Charcot foot (pied de Charcot) (CF), first described by Jean-Martin Charcot in 1868, is caused by a wide variety of disorders that ultimately destroy the protective mechanisms of the small joints of the foot. Leprosy and diabetes are the most common causes of this form of destructive neuroarthropathy in the developing world. Although the prevalence of Charcot’s neuroarthropathy (CN) in diabetes is <0.5% in the Western world (1), we believe the incidence is much higher in our patient population in India. If the diagnosis is missed early in the natural course of the disease, severe foot deformity and disability, ulceration, infection, and ultimately limb amputation are the expected outcomes. Five distinct patterns of involvement have been described in people with diabetes presenting with CF (2). In this article, we share clinical and radiological photographs of each of these subtypes through five case presentations of patients with longstanding diabetes and clinical evidence of advanced peripheral neuropathy in the absence of peripheral vascular disease.

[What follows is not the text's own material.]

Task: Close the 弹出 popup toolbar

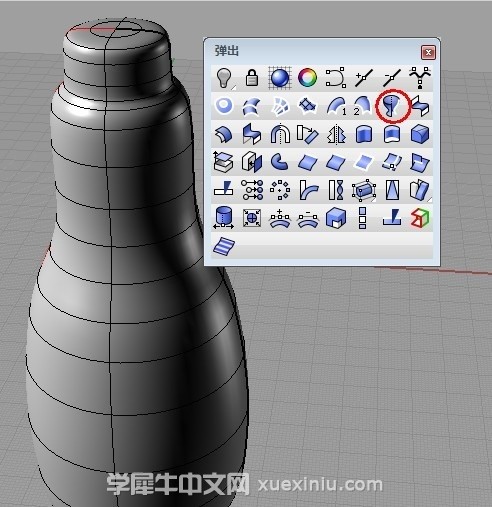Action: pyautogui.click(x=428, y=52)
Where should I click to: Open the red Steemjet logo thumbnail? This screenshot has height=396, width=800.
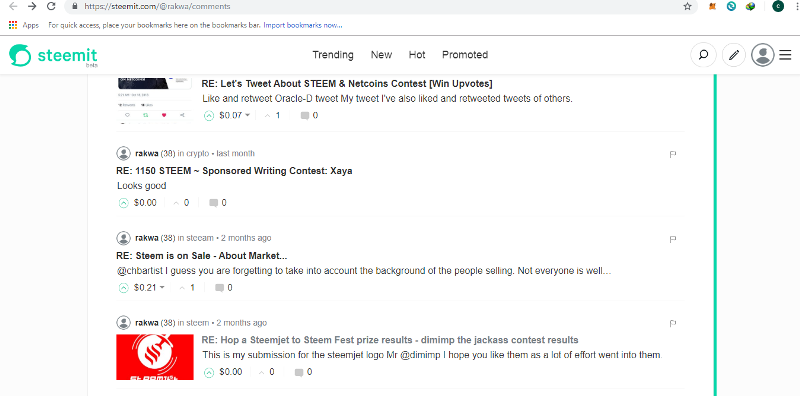click(x=155, y=357)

A 71-year-old man with type 2 diabetes presented with swelling of the left great toe and a discharging, nonhealing ulcer on its plantar aspect (Figure 1). Clinical and radiological examinations were suggestive of osteomyelitis of the left great toe. However, we also noticed mid- and forefoot widening on the right side. X-ray of the right foot revealed “pencil-in-cup deformity” involving the first and fourth metatarso-phalangeal (MTP) joints and “sucked-candy appearance” of the second, third, and fourth metatarsals, suggestive of pattern I CF.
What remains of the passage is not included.